Unicode

Some years have passed since ASCII was invented, so let’s move 20 years forward, straight to the 1980s. By then, ASCII had already become a widely used standard for electronic communication, and most devices were familiar with the mapping. However, with the growth of international technology, new challenges emerged. There are more languages and alphabets to cover, and the 128 positions in the ASCII table were simply not enough. Moreover, the list was now closed, which made things worse. To make matters more complicated, many old devices would interpret the ASCII 0x7F (delete) as the end of a transmission, meaning characters beyond that could not be transmitted properly.

The Problem: Internationalization

As technology expanded globally, the need to represent more languages and symbols became crucial. The solution to extend the character set had to be both efficient and compatible with older systems. Devices couldn’t easily be updated, so any change had to be seamless and largely invisible to users. The last thing anyone wanted was a massive update that would require replacing hardware or forcing businesses to change everything at once.

Big Changes, Invisible to Users

To solve this problem, a smart solution was needed that would extend the character mapping while maintaining backward compatibility with existing devices. The challenge was to ensure that new machines could handle a broader range of symbols, while older machines could still function properly.

The goal was simple: make sure everything “just works.” This required solving the issue without interrupting normal operations. No one wanted to think about how or why this change took place, it simply had to be seamless for users.

Neat Solution and Perfect Hack

The answer came in the form of UTF-8, a character encoding system that solved the problem elegantly. The solution needed to be space-efficient, so that as many characters as possible could be represented without wasting memory.

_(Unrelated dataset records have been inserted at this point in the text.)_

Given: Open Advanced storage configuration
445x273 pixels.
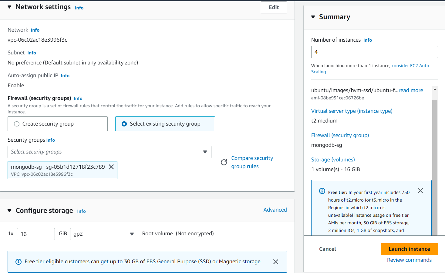Looking at the screenshot, I should pyautogui.click(x=275, y=210).
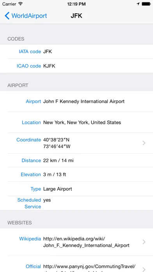Open the Wikipedia URL link
The height and width of the screenshot is (272, 153).
point(86,242)
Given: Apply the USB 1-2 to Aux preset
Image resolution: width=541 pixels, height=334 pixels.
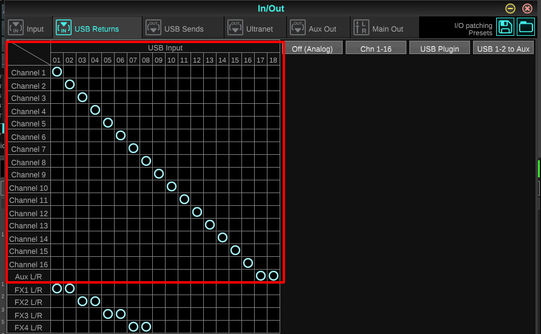Looking at the screenshot, I should pos(503,49).
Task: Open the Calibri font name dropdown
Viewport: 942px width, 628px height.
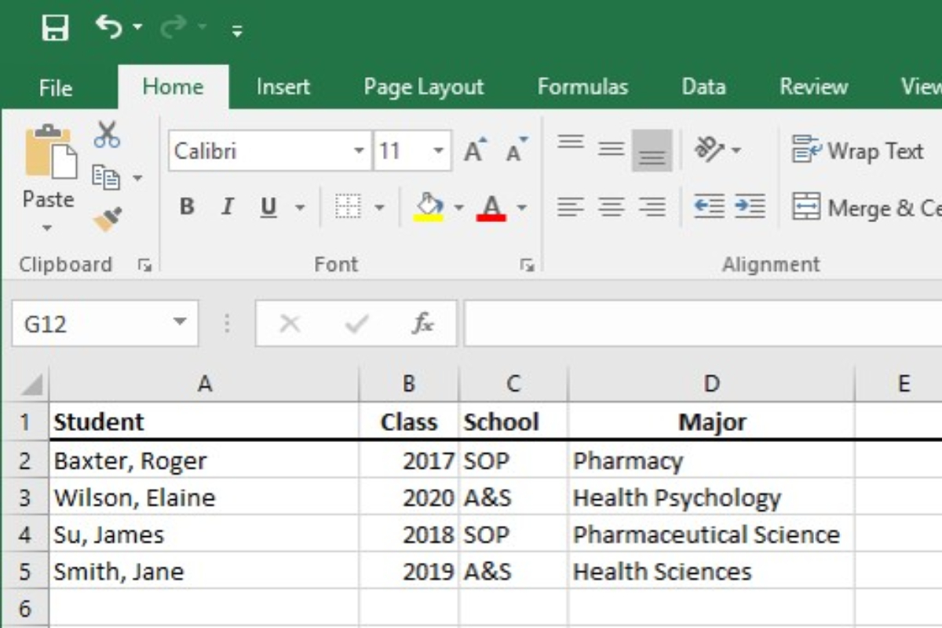Action: [359, 151]

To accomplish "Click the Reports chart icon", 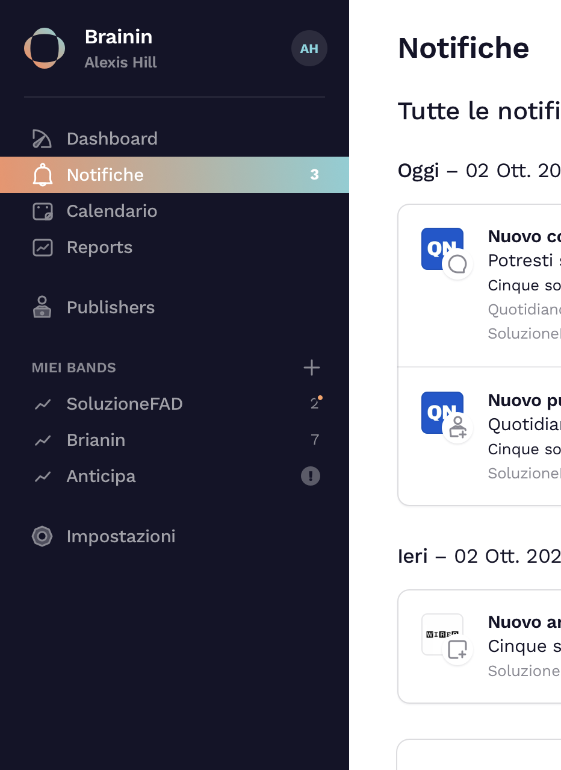I will pos(42,247).
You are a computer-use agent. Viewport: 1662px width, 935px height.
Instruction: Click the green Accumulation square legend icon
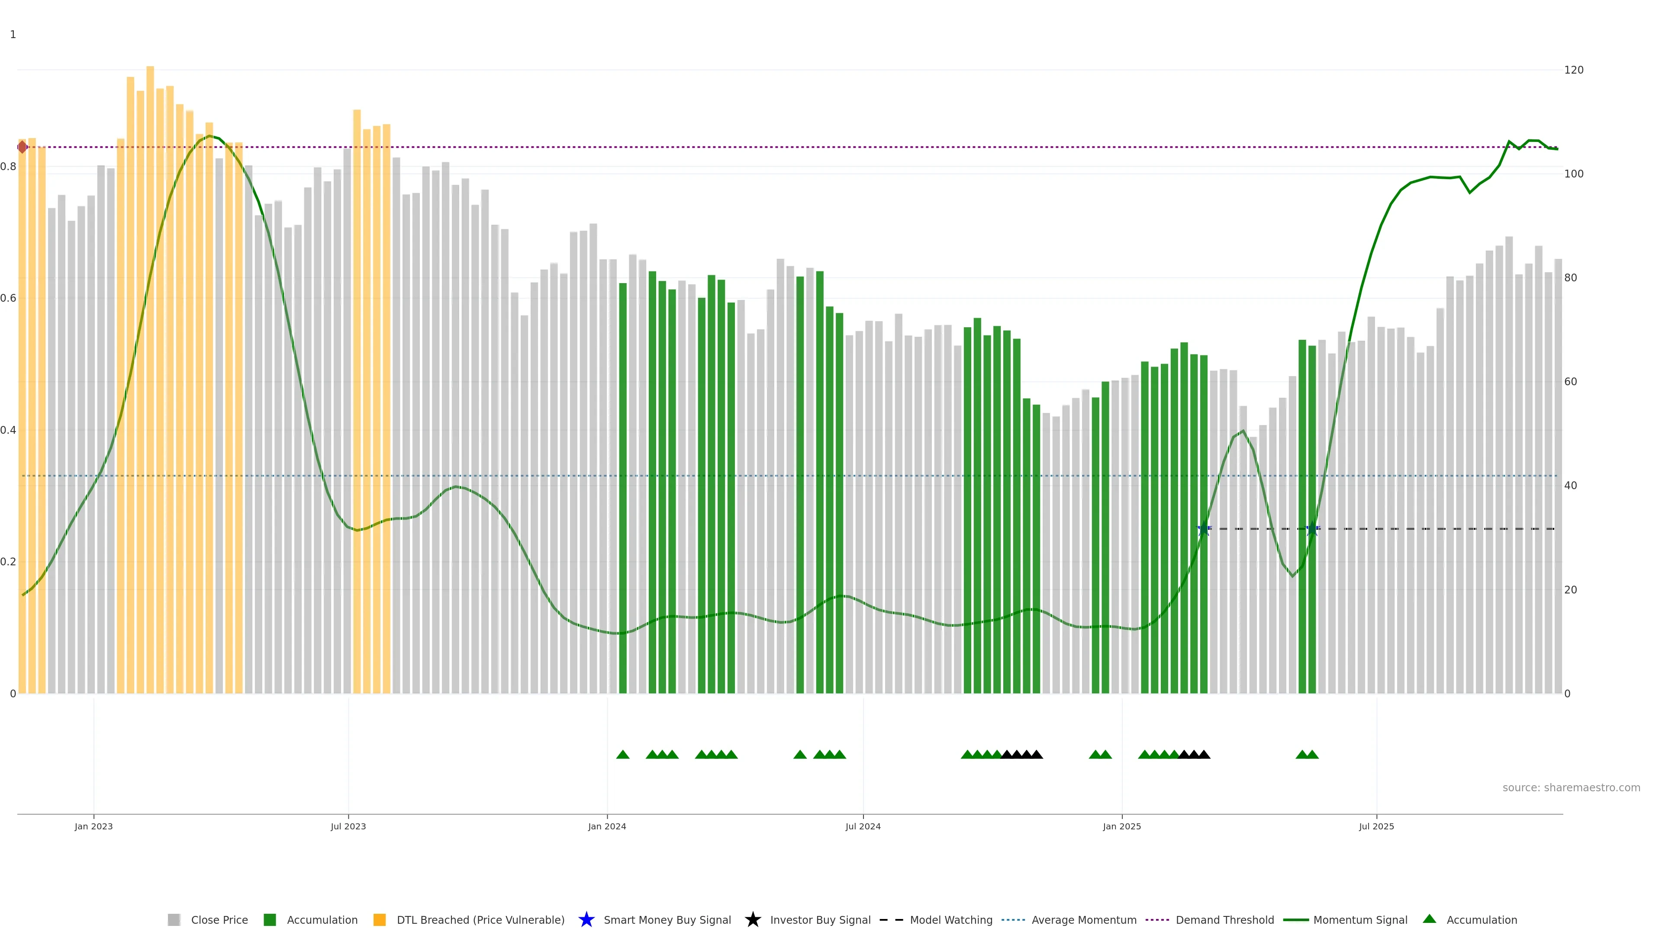(x=270, y=920)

UTF-8 uses one to four bytes to represent characters, depending on the value. It remains backward-compatible with ASCII, so the first 128 characters are identical to the ASCII set. UTF-8 can now represent over 120,000 unique symbols, encompassing almost all of the world’s writing systems.

If you’re curious about specific Unicode values, you can always check unicode.org for the full character set. But for now, let’s explore the different byte lengths used in UTF-8.

1 Byte

The 1-byte encoding is fully backward-compatible with ASCII. It uses 7 bits for character representation, with the remaining bit reserved for alignment. This allows for a maximum of 128 characters, exactly as defined in ASCII.

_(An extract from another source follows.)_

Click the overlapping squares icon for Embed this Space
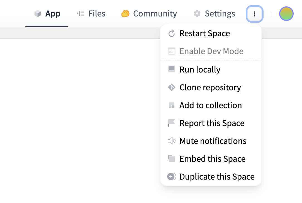Image resolution: width=302 pixels, height=203 pixels. click(172, 159)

Bytes	Binary (Prefix)	Bits	Maximum Value
1	`0` _ _ _ _ _ _ _	7	127

2 Bytes

The 2-byte encoding offers significant expansion. With this format, we can now represent up to 2048 unique characters. The first byte uses a two-bit prefix to signal that it’s not part of the original ASCII set. This ensures that old devices won’t misinterpret the new characters.

Bytes	Binary (Prefix)	Bits	Maximum Value
2	`110` _ _ _ _ _	11	2047

3 Bytes

With 3 bytes, the encoding can represent over 65,000 characters, which was especially important as more languages and symbols became standard. The longer byte sequence allows for more unique values to be assigned.

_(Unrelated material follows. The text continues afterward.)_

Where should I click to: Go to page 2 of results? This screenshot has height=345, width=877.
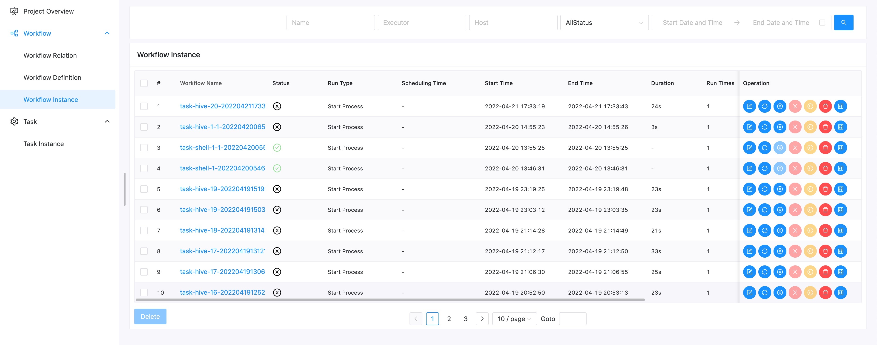pos(449,319)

Bytes	Binary (Prefix)	Bits	Maximum Value
3	`1110` _ _ _ _	16	65535

4 Bytes

The 4-byte encoding takes us beyond 100,000 characters, providing space for more than 250,000 unique symbols. This was crucial for supporting many additional languages and specialized characters without breaking backward compatibility.

Bytes	Binary (Prefix)	Bits	Maximum Value
4	`11110` _ _ _	21	1,114,111

Summary

In conclusion, UTF-8 is one of the most elegant solutions in the history of computer science. It provides unprecedented backward compatibility with ASCII, while enabling support for a massive number of characters across multiple languages. Today, every piece of technology on this planet understands UTF-8. This clever “hack” from the 1980s is still the standard and will likely remain in use for years to come.

Although we live in the 21st century, the spirit of the 1960s and 1980s continues to influence the way we interact with technology. UTF-8 has stood the test of time, and it’s a testament to the power of thoughtful, forward-looking solutions that don’t disrupt the status quo.